Arbeitsaufträge:
[1] Nenne alle Normen, die in der Gerichtsentscheidung unter „Normen“ aufgeführt sind.
[2] Welches Aktenzeichen hat die Gerichtsentscheidung?
[3] Führe die Gerichtsentscheidung im Anschluss an den ersten Leitsatz weiter.

Ausgangstext:
"""

Verwaltungsrecht

Keine Rückführung in Mitgliedstaat aufgrund besonderer Umstände

Aktenzeichen  W 8 K 19.32165

Datum:
24.2.2020
Rechtsgebiet:
Fundstelle:
BeckRS – 2020, 4077
Gerichtsart:
VG
Gerichtsort:
Würzburg
Rechtsweg:
Verwaltungsgerichtsbarkeit
Normen:
GRCh Art. 4
EMRK Art. 3
AsylG § 29 Abs. 1 Nr. 2
AufenthG § 60 Abs. 5, 7 S. 1

 

Leitsatz

1. Eine Unzulässigkeitsentscheidung nach § 29 Abs. 1 Nr. 2 AsylG kann nur dann ausgesprochen werden, wenn eine Verletzung des Art. 3 der Europäischen Menschenrechtskonvention (EMRK) bzw. Art. 4 GRCh verneint wird (Aschluss an VGH München BeckRS 2020, 254 Rn. 11). (Rn. 13) (redaktioneller Leitsatz)

"""

Datenteil:
"""

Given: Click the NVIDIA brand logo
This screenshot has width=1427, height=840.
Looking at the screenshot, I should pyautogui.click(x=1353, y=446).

"""

Lösungen:
[1]
- GRCh Art. 4
- EMRK Art. 3
- AsylG § 29 Abs. 1 Nr. 2
- AufenthG § 60 Abs. 5, 7 S. 1

[2] W 8 K 19.32165

[3]
2. Art. 3 EMRK wird erst verletzt, wenn die Gleichgültigkeit der Behörden eines Mitgliedstaates zur Folge hätten, dass eine vollständig von öffentlicher Unterstützung abhängige Person sich unabhängig von ihrem Willen und ihrer persönlichen Entscheidung in einer Situation extremer materieller Not befände, die es ihr nicht erlaubte, ihre elementarsten Bedürfnisse zu befriedigen, wie insbesondere sich zu ernähren, sich zu waschen und eine Unterkunft zu finden, und die ihre physische und psychische Gesundheit beeinträchtigte oder sie in einem Zustand der Verelendung versetzte, der mit der Menschenwürde unvereinbar wäre (Anschluss an EuGH BeckRS 2019, 3600 Rn. 92). (Rn. 15) (redaktioneller Leitsatz)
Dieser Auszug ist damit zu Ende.